When I ask her about this, she makes sure to emphasize that she is “lucky [to be] working with really talented and supportive dudes.” That said, she notes that “the whole muse concept in a historical sense [is] not very far away. You can go to the museum now and get a Guerrilla Girls tote bag – which, I totally want that tote bag – but you know, it’s funny that you’re getting this deliverable item referencing something that was only 30 years ago, which was a piece about how women weren’t in museums.”

While she is critical of this particularly feminized nuance of the muse as a concept, let us remember that its contemporary definition is “a person or personified force who is the source of inspiration for a creative artist.” While it’s a historically female word for the reasons Torres articulates, it really could be anything, and on The Leather Lemon, it is. 

It helps that several members of the band are visual artists. In fact, the album title comes from multi-instrumentalist member Campolo’s visual art practice. “The Leather Lemon is actually a phrase that Jonny Campolo coined,” Torres explains. “He was making these drawings out of lemon and orange rinds. However they fell, he would sketch them, and they often looked like people.”

The juxtaposition of these unlikely materials and textures speaks to a new era for the band. Wharf Cat describes the record as “a wild ride through chewy bubblegum pop, sweeping synthetic orchestrations, and mutant club beats.” Strangely enough, what the record evoked for me was the 1988 thriller Frantic, set in the smoky back rooms of Paris nightclubs against a soundtrack laced with Grace Jones and Oscar-winning composer Ennio Morricone. My mind wanders through the enigmatic, sensual amalgamation of jazz, synthy nightclub sounds, and ’90s Bjork, the last of which Torres emphasizes as a specific influence, although she quantifies it: “Can anybody be ’90s Bjork? No. But it influenced [the record].” At one point during the recording, Campolo even described the sound as “’90s Bjorkish,” to which Torres said, “That’s what I was going for!”

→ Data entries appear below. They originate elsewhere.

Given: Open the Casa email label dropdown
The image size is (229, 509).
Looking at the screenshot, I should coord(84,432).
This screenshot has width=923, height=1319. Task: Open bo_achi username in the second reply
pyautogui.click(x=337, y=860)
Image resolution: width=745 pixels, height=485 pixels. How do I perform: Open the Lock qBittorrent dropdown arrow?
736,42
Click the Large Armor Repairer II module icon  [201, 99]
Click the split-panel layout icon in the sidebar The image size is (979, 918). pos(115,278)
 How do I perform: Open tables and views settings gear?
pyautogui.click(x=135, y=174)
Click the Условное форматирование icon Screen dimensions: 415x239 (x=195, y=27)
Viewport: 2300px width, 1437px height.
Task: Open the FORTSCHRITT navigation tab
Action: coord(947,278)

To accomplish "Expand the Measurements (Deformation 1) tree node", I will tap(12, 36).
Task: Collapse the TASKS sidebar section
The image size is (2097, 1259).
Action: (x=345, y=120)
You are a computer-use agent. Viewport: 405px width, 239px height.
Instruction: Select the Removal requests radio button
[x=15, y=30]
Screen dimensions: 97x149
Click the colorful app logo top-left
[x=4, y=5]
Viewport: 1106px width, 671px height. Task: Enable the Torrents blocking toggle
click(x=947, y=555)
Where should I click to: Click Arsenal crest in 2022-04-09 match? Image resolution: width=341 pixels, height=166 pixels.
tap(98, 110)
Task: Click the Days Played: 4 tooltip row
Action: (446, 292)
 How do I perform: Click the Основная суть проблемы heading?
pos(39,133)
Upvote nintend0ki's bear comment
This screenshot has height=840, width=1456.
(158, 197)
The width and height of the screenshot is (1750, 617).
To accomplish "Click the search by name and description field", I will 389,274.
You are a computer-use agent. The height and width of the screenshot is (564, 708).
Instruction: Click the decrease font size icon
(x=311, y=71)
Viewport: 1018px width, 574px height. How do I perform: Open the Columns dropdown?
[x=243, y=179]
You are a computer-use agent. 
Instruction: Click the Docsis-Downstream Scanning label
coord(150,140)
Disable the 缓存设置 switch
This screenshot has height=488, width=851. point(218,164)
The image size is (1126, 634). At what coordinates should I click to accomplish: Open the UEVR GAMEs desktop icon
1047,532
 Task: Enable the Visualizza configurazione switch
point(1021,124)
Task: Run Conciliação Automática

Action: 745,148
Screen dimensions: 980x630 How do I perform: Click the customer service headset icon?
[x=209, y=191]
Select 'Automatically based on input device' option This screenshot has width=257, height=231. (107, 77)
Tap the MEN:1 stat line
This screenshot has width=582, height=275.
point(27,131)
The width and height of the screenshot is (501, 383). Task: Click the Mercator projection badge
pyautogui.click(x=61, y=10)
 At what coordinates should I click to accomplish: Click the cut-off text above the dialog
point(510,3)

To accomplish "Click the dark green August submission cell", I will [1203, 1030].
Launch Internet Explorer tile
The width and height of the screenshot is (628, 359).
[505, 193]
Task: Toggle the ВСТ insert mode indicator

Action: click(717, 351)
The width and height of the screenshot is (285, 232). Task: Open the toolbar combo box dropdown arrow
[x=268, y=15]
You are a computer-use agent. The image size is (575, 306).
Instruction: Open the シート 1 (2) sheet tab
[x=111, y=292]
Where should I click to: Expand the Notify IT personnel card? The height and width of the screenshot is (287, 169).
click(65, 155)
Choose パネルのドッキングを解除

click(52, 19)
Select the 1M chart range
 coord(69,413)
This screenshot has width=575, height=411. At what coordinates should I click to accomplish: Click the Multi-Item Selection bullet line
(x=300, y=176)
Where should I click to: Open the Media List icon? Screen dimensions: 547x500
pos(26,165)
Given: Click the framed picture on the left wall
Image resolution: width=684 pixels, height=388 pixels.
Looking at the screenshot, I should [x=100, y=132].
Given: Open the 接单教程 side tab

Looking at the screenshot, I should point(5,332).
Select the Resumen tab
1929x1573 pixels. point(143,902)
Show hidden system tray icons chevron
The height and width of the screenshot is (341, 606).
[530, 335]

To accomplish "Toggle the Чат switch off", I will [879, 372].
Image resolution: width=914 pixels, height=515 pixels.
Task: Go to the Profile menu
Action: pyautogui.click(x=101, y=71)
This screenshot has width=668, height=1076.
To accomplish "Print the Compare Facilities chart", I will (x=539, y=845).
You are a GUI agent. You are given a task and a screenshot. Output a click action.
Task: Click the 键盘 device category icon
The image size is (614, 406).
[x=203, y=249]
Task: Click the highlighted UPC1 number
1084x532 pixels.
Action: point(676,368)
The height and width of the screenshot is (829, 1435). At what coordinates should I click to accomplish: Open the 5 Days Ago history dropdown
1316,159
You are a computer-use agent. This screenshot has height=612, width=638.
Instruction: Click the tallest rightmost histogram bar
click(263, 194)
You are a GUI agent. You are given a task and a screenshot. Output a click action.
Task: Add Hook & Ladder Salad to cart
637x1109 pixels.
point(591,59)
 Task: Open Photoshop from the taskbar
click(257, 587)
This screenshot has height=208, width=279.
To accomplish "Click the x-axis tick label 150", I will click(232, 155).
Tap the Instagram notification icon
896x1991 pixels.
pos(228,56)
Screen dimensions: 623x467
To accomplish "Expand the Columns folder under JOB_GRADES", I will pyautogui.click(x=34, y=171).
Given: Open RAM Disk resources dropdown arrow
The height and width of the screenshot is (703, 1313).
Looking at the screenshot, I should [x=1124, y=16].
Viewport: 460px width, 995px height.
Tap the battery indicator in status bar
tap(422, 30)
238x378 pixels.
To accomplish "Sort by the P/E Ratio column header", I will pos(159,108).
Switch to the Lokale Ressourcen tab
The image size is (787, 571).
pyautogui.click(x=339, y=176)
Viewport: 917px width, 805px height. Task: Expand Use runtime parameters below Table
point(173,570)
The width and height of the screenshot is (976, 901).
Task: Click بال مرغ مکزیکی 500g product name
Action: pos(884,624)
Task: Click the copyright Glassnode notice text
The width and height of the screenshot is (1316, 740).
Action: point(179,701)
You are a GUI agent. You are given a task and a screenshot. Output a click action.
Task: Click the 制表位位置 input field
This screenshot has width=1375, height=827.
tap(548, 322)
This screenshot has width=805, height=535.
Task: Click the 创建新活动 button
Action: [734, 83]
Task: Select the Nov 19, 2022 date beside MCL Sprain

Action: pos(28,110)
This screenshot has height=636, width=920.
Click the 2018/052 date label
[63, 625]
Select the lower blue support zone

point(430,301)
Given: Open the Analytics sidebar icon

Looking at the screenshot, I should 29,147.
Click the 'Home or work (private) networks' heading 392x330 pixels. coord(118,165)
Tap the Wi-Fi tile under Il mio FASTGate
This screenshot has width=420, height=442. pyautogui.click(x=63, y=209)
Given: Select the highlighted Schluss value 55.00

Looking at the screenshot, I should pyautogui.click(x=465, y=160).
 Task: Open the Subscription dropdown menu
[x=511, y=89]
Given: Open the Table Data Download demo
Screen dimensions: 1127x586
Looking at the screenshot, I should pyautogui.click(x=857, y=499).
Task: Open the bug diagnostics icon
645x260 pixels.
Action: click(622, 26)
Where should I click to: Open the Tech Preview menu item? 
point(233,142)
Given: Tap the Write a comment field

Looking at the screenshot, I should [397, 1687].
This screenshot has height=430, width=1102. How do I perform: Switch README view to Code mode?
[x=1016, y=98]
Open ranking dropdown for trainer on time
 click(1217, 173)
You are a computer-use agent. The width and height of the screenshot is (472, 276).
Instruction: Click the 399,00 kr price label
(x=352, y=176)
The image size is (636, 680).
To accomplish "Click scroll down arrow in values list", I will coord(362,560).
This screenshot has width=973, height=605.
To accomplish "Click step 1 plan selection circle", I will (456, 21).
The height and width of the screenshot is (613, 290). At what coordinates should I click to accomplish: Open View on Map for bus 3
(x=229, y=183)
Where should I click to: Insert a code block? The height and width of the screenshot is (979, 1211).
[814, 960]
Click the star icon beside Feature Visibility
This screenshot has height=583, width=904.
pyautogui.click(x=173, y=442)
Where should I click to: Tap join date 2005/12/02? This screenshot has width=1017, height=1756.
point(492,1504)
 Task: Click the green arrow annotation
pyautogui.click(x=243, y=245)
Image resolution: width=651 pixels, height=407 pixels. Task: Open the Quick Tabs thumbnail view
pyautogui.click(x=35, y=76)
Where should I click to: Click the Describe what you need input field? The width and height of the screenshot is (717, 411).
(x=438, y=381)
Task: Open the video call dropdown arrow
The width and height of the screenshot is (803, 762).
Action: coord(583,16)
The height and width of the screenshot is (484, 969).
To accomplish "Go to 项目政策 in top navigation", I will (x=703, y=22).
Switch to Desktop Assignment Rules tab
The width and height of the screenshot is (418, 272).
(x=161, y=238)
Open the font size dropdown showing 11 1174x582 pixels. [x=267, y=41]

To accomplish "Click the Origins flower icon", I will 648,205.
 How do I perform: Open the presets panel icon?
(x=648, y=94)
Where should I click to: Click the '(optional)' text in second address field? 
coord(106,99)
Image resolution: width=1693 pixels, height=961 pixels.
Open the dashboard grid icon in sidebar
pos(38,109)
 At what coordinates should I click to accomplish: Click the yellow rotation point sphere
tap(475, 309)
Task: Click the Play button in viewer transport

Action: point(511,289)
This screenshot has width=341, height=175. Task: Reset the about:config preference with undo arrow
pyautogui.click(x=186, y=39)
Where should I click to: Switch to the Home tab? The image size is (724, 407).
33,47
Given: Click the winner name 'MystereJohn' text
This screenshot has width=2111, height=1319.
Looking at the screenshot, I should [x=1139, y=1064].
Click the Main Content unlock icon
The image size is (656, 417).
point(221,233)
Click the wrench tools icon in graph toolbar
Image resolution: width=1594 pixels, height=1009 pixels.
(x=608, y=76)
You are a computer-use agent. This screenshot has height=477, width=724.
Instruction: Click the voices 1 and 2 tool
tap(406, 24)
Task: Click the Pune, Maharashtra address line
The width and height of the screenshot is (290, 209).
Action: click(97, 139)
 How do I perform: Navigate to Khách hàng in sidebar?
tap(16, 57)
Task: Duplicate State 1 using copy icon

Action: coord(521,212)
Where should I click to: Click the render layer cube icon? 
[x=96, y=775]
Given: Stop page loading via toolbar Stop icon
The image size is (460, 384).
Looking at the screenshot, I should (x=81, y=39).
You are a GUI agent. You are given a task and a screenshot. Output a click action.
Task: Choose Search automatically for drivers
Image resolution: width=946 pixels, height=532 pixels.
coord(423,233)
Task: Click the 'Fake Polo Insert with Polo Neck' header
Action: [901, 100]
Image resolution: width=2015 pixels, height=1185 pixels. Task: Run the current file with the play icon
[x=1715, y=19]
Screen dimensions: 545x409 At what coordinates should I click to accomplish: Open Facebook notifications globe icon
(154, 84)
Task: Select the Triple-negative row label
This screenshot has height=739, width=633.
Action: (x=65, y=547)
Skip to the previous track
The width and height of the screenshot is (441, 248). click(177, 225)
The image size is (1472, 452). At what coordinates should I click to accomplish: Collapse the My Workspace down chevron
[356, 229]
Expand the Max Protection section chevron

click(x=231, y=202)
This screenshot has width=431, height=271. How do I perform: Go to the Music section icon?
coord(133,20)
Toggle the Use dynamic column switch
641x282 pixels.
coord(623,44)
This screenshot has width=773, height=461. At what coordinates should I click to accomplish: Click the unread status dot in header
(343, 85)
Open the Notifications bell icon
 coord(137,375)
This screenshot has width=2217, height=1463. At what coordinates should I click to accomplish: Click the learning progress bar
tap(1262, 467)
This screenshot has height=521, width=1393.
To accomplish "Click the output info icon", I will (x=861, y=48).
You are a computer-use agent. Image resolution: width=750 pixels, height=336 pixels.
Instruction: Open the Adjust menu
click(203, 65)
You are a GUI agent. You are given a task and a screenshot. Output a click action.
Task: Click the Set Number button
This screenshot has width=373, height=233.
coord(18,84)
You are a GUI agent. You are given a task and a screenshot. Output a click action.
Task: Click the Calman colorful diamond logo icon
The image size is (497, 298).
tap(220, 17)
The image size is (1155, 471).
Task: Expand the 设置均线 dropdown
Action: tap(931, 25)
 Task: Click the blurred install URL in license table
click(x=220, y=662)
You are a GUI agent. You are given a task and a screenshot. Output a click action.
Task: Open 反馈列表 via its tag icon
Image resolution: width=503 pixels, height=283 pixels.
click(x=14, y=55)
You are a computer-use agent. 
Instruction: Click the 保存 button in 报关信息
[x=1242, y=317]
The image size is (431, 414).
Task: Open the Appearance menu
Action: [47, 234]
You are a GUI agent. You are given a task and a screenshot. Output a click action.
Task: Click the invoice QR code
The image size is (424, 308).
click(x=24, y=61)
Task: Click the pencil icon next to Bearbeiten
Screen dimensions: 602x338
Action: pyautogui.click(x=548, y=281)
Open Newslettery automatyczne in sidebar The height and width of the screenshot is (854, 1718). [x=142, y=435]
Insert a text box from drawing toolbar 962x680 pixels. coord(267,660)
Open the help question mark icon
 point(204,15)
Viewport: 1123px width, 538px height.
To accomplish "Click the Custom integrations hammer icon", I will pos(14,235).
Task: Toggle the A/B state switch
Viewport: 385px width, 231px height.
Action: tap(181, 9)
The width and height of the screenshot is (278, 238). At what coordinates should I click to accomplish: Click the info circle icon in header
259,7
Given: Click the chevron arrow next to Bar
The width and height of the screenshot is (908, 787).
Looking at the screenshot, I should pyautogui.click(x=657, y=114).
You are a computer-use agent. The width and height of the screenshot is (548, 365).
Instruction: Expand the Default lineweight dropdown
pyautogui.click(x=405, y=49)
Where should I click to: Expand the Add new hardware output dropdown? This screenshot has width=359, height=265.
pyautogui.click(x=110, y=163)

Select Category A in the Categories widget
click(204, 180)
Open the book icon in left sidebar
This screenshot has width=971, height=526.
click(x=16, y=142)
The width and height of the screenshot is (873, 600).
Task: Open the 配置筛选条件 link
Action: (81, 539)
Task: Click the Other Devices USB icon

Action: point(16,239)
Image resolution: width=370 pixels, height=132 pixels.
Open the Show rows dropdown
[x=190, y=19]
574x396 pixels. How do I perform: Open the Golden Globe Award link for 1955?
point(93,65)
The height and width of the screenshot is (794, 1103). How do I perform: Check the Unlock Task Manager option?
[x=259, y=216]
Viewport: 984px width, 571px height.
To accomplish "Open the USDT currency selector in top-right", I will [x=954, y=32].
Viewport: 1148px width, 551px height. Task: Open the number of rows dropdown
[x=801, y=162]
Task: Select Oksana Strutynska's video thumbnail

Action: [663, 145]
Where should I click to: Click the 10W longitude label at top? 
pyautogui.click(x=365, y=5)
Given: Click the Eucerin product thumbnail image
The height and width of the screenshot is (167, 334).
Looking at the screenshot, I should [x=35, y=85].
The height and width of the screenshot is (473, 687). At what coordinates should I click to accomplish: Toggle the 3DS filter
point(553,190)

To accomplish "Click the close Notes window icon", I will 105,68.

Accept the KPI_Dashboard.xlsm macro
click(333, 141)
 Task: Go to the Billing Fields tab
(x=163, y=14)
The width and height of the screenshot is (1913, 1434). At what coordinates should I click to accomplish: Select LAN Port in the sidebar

I found this to be the most evident on the latter half of the record, namely tracks like “The Reason for My Love” and “Magic Hands.” The supportive nature of the band knows no gender in the sense that everyone brings their weird, unique ideas and works together to layer them. “Someone will start with something, and then it’s just building, over and over and over, and there’s a lot of editing as well,” Torres states. 

“It’s nice to have people be so encouraging, enabling me to explore a different side of what I’m capable of musically,” she continues. “They’re also just so supportive of my weird lyrics.”

In that way the muse is fluid. Just as much as visual art and the idea of the muse itself are central to the album’s genesis, Torres says she drew equal inspiration from a more traditional source as well: “I’m in love, so there’s definitely love songs too.” So while she’s looking outward at the muse, she looks inward as well, and opens herself up to the possibility of being someone else’s muse.

On “New Kind of Zen,” she sings, “Make me part of your spiritual practice.” When taken in consideration with where we started – “You want to make me beg” – it sums up the idea that we contain multitudes. We can walk and chew gum at the same time. The muse is not a default position of creative resignation for women anymore; on The Leather Lemon, it’s just what you make it.